ScyllaDB is a wide-column NoSQL database compatible with Cassandra’s data model but rewritten for a shard-per-core architecture that changes how teams reason about performance. Vocabulary like “partition key,” “hot partition,” “tombstone,” and “shard-per-core” carries specific operational weight — misusing them leads to designs that look fine locally and fall over under production traffic. This guide covers the English used when discussing ScyllaDB with a team.
Key Vocabulary
Partition key — the part of the primary key that determines which node (and shard) a row lives on; all rows sharing a partition key are stored together and read together efficiently. “Querying by user ID works well because it’s the partition key — querying by email would mean scanning every partition, since email isn’t part of it.”

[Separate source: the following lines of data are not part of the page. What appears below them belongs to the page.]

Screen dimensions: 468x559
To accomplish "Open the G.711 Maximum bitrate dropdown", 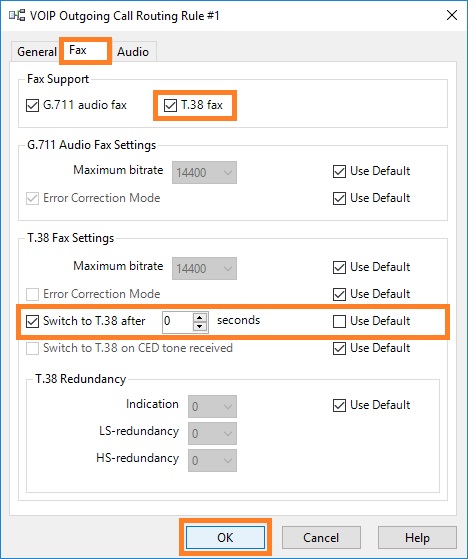I will point(204,173).
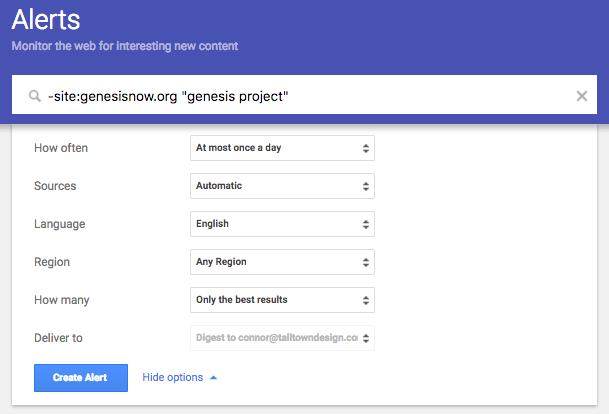This screenshot has width=609, height=414.
Task: Click the Language label
Action: click(x=59, y=224)
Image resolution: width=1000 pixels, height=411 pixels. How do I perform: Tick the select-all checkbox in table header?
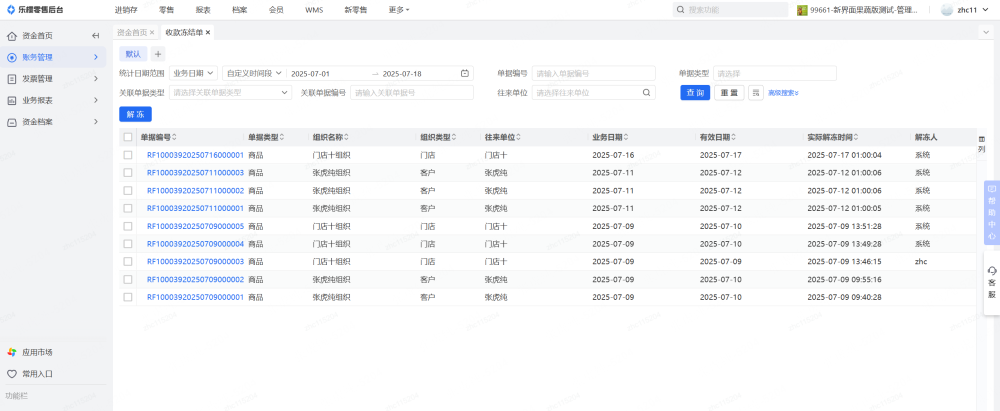click(127, 137)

Hot partition — a partition receiving disproportionately more reads or writes than others, often from a poorly chosen partition key (like a single popular tenant ID), overloading one node while others sit idle. “This design puts every event for a given day under one partition key — on a high-traffic day, that’s a hot partition, and one shard ends up doing all the work.”
Shard-per-core — ScyllaDB’s architecture where each CPU core runs its own independent shard with its own memory and I/O, avoiding cross-core locking, unlike Cassandra’s thread-pool model. “Because of shard-per-core, adding more cores to a node scales throughput close to linearly — there’s no shared lock between cores fighting over the same data.”

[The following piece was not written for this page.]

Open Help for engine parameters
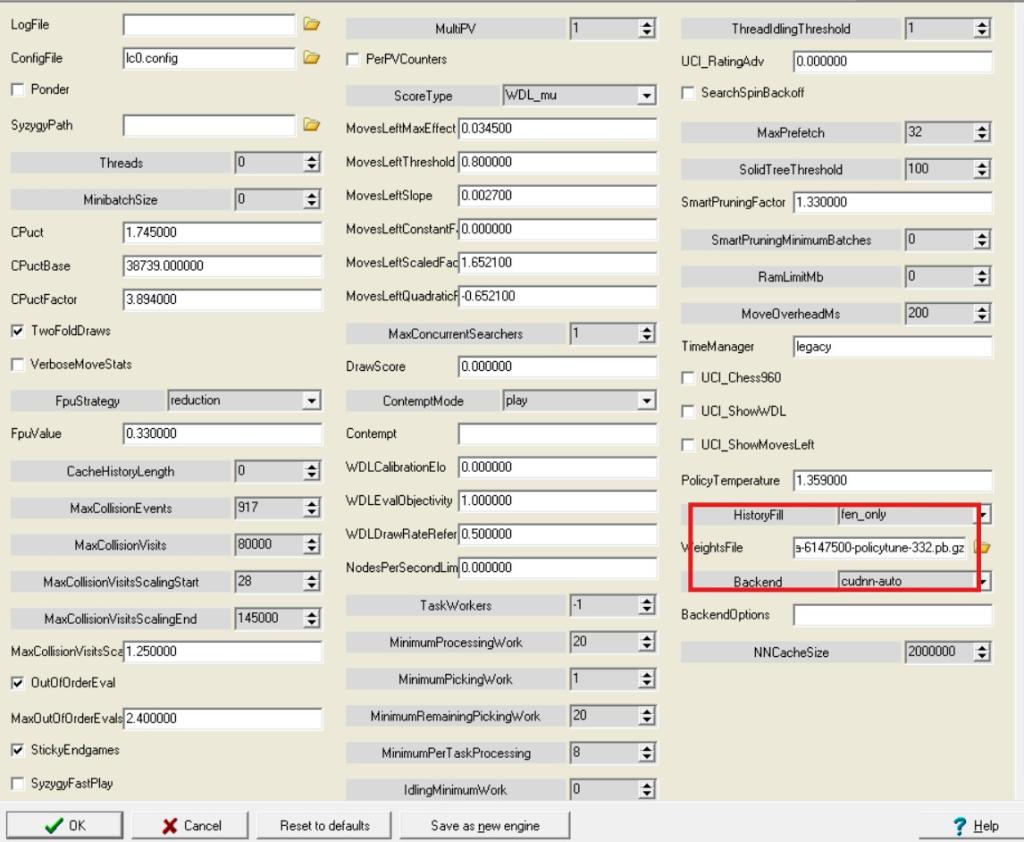This screenshot has height=842, width=1024. (975, 825)
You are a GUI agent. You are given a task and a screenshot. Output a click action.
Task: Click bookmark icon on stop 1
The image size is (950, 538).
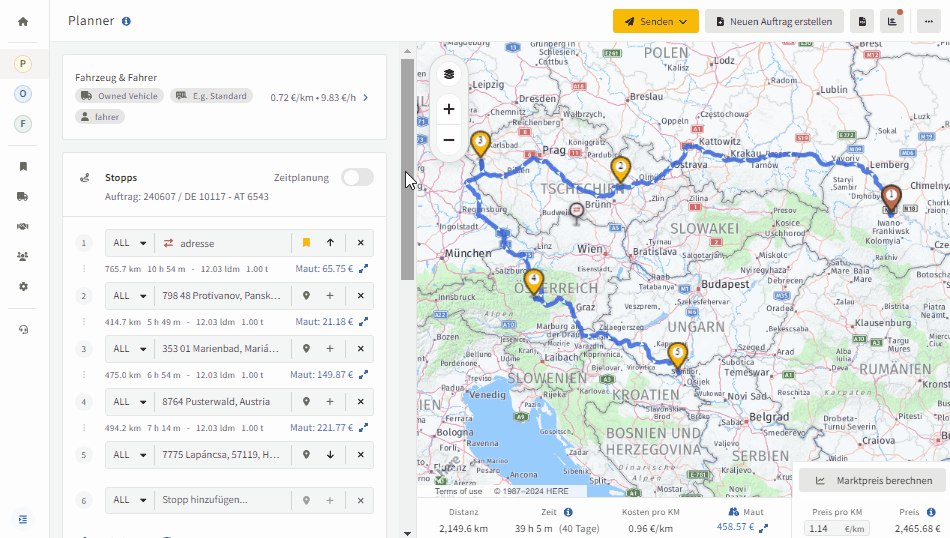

Tombstone — a marker written when a row or cell is deleted, kept around until compaction removes it; too many tombstones (from patterns like frequent delete-and-reinsert) slow down reads that have to skip past them. “This queue table deletes and reinserts constantly — that’s a tombstone accumulation pattern, and reads are slowing down because they scan past thousands of dead markers.”
Compaction strategy — the background process (and its configurable strategy — size-tiered, leveled, time-window) that merges SSTables on disk, reclaims space from deleted data, and affects both write and read performance differently. “Switch this time-series table to time-window compaction strategy — size-tiered isn’t designed for data that’s mostly written once and expires on a schedule.”
Common Phrases
- “Is this partition key going to create a hot partition once traffic scales up?”

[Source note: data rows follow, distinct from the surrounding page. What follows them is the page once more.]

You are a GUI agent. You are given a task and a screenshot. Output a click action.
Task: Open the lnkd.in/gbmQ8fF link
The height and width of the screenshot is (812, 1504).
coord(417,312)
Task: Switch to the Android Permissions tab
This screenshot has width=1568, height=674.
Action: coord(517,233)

- “Are we seeing tombstone accumulation on this table, and is that from a delete-heavy access pattern?”
- “Which compaction strategy is configured here, and does it match this table’s write/read pattern?”
- “Does shard-per-core mean we should be thinking about per-shard load rather than per-node load?”
- “Should this really be one partition, or does it need to be split further to spread the load?”
Example Sentences
Reviewing a pull request: “This uses a fixed constant as part of the partition key for all of today’s writes — that’s a textbook hot partition waiting to happen once volume grows.”
Explaining a design decision: “We chose time-window compaction for this table specifically because the data has a strict TTL and is never updated after being written — it matches the access pattern much better than the default.”
Describing an incident: “Read latency on that table crept up for weeks before anyone noticed it was tombstone accumulation — the delete-and-reinsert pattern from the retry logic was quietly poisoning read performance.”
Professional Tips
- Say “partition key” and “hot partition” precisely when reviewing schema — these are the single most common source of production issues in wide-column stores, and naming them clearly speeds up design review.
- When a delete-heavy table shows creeping latency, ask “could this be tombstone accumulation?” before assuming it’s an unrelated performance regression.
- Mention shard-per-core explicitly when discussing capacity planning — it changes the unit of scaling from “add a node” to “think in shards,” which affects how teams size clusters.
- Name the compaction strategy directly when proposing a schema for time-series or append-heavy data — the default strategy is rarely the right one for those workloads.
Practice Exercise
- Explain in two sentences how a poorly chosen partition key can create a hot partition.
- Write a one-sentence code review comment flagging a delete-heavy pattern that risks tombstone accumulation.
- Describe, in your own words, what shard-per-core means and how it differs from a thread-pool model.